The Long Road from Kandahar by Sara MacDonald is an interesting and engaging read, tracing the lives of an English boy and a Pakistani boy and their families.
Finn is English, the son of a British Army Major and a Finnish mother. Raza is the son of an elderly, retired Taliban fighter, now a simple farmer in Waziristan, North-West Pakistan. Finn’s family live in their Army quarters in Germany, but he attends a boarding school in Cornwall. Raza lives with his elderly father in a simple house in the mountainous Swat Valley where he tends a goat herd and struggles to grow enough food during a drought.
Knowing that Raza’s two elder brothers will soon try take him for the Taliban, Raza’s father has secretly arranged for Raza to live with distant, wealthy relatives in London. After a short and unhappy stay in London, Raza wins a scholarship to the same boarding school in Cornwall that Finn attends where they are roommates and soon become close friends. They spend much of their non-school time at Finn’s grandparents’ beach house.

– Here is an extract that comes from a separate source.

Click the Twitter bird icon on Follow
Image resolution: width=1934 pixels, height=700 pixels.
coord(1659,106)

Finn’s father, Ben, is posted to Lashkar Gah in Afghanistan’s Helmand Province, about a thousand kilometres from Raza’s home village in Pakistan. Finn’s mother, Hanna, is desperately unhappy at the prospect of returning alone to Germany and moves back to her home in Finland, beginning what Finn believes to be his parents’ eventual separation/divorce. Raza and his new parents make an emergency return trip to Pakistan because his elderly father is hospitalised. Initially, Raza is determined to stay to care for his father but is soon convinced to return to England after the threat of being kidnapped/recruited into the Taliban by his older brothers becomes evident. While Raza is in Pakistan, Finn’s father is seriously injured during a patrol and is evacuated back to England. Ben’s injuries include an amputated leg and an abdominal wound. Hanna flies to England but it’s clear the marriage is over, causing Finn even more grief. Raza returns and joins the extended family as it comes to terms with Ben’s injuries. There is a vivid paragraph in which Raza describes similar limb amputation injuries among Pakistani children and the reader can’t help to make the obvious comparison between the massive resources available to foreign troops compared to what limited medical treatment the local children have available.

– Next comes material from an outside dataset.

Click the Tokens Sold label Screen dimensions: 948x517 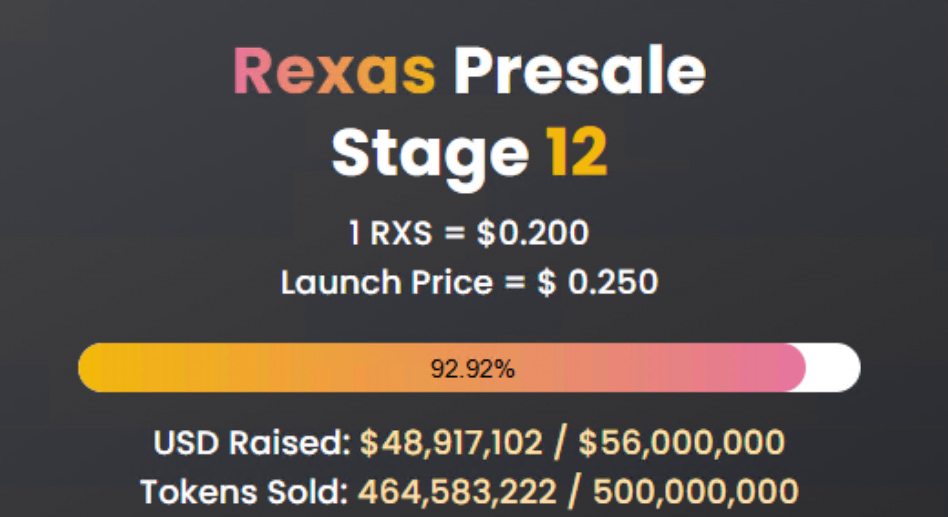tap(244, 493)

This was a difficult story to read. It was principally about the eventual breaking apart of Finn’s family, but it could have been a more interesting story of the destruction of poor Pakistani families and their culture by the war between the Taliban and western powers that overflows into Waziristan. The story, like the real situation in Afghanistan, was tipped heavily towards the story of Finn, his English life and his English family’s response to Army life and Ben’s injury.
The book is set in both Cornwall and the northwest tribal area of the Swat Valley and Islamabad/Rawalpindi. These are vividly colourful and vital places and I thought the writing didn’t do either setting justice. The dialogue, almost all of which is between friends and family members, didn’t flow as naturally as it would in real life. I enjoyed reading the story and was thoroughly engaged with the characters, but I thought the focus of the story was off-centre. The story seemed predominantly about Finn, his relationship with his family, Ben’s injuries and the eventual break up of the marriage and family, when I thought a more compelling story was that of Raza leaving his mountains, travelling to bustling, dusty, edgy Peshawar, on to Rawalpindi and then to an utterly new and unexpected life in England.